CUPE fears cost to Winnipeg of P3 bridge
The Canadian Union of Public Employees wants the City of Winnipeg to rethink its plan to use a public-private partnership to rebuild the city's Disraeli Bridge when it votes on its capital spending budget Thursday.
Under a public-private partnership, known asP3, a private contractor builds, runs or maintains a capital project, and the city pays that company an annual fee.
It's like buying a bridge with a credit card, said Gary Swanson, president of CUPE Local 500.
"The excess is in the financing. In most P3s, if it's built by the private sector, they would be responsible for financing it. They cannot get the same type of financing the City of Winnipeg can.

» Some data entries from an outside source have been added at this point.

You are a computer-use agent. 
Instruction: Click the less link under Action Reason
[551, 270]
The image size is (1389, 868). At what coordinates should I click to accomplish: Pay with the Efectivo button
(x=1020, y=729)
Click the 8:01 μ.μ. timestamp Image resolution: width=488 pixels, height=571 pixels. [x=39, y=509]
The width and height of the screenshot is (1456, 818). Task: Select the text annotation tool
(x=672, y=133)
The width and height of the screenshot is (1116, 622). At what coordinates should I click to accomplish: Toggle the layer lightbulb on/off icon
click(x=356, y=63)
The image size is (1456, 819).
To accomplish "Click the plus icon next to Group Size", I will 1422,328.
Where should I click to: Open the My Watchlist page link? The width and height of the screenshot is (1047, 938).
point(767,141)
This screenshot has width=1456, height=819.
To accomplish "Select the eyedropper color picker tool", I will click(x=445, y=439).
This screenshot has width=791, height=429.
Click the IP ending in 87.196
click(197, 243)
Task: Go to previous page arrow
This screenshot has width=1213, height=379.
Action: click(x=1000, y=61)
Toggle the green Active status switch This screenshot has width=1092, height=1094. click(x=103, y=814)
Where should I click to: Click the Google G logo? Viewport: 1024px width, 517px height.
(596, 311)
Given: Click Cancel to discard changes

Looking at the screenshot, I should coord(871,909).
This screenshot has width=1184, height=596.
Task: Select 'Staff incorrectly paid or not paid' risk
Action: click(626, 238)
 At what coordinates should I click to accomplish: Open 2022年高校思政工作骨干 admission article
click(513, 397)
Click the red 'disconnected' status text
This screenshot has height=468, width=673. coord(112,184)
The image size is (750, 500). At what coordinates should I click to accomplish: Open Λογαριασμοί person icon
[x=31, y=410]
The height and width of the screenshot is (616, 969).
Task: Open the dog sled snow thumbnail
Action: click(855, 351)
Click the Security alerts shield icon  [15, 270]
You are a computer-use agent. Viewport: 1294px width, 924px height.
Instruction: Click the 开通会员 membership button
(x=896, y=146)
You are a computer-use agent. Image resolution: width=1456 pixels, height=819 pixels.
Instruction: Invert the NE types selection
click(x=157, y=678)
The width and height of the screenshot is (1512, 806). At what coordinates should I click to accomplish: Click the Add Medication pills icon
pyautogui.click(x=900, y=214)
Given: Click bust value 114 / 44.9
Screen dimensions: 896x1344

"The City of Winnipeg has a double-A rating, which means we can borrow much cheaper than the private sector," Swanson said.
He said the private sector will recover those higher borrowing costs when it leases the bridge back to the city, through higher lease payments.
In the long run, he said, it would be cheaper for the city to do it on its own.
The budget proposes using public-private partnerships in more than $110 million worth of capital projects, including the construction of three new police stations.
The head of the Manitoba Heavy Construction Association, Chris Lorenc, insists the private sector can do the work faster and cheaper.
"Our business is bottom-line outcome results driven…. At the end of the day, [we must] have the outcome and results that keep us in the black. And that's the difference in thinking, respectfully, between public and private sector," Lorenc said.
He said most of the city's projects that were not public-private partnerships have gone over budget.
If the public sector were really good at infrastructure, he said, Winnipeg would not be facing a $100-billion bill to fix its old bridges, roads and sewers.
The city's capital budget, which was presented in council Friday afternoon, proposes spending nearly $425 million in 2007. That's more than double original estimates.
"This budget is bigger than it's ever been," said Old Kildonan Coun. Mike O'Shaughnessy, who chairs the city's finance standing committee, on Friday.
O'Shaughnessy said the budget aims to catch up on some long-overdue work.
"We've fallen further and further behind every year since 1972. This is the first year that we're minimally catching up," he said.
The city is taking advantage of upcoming cash infusions of hundreds of millions of dollars from the federal and provincial governments over the next six years.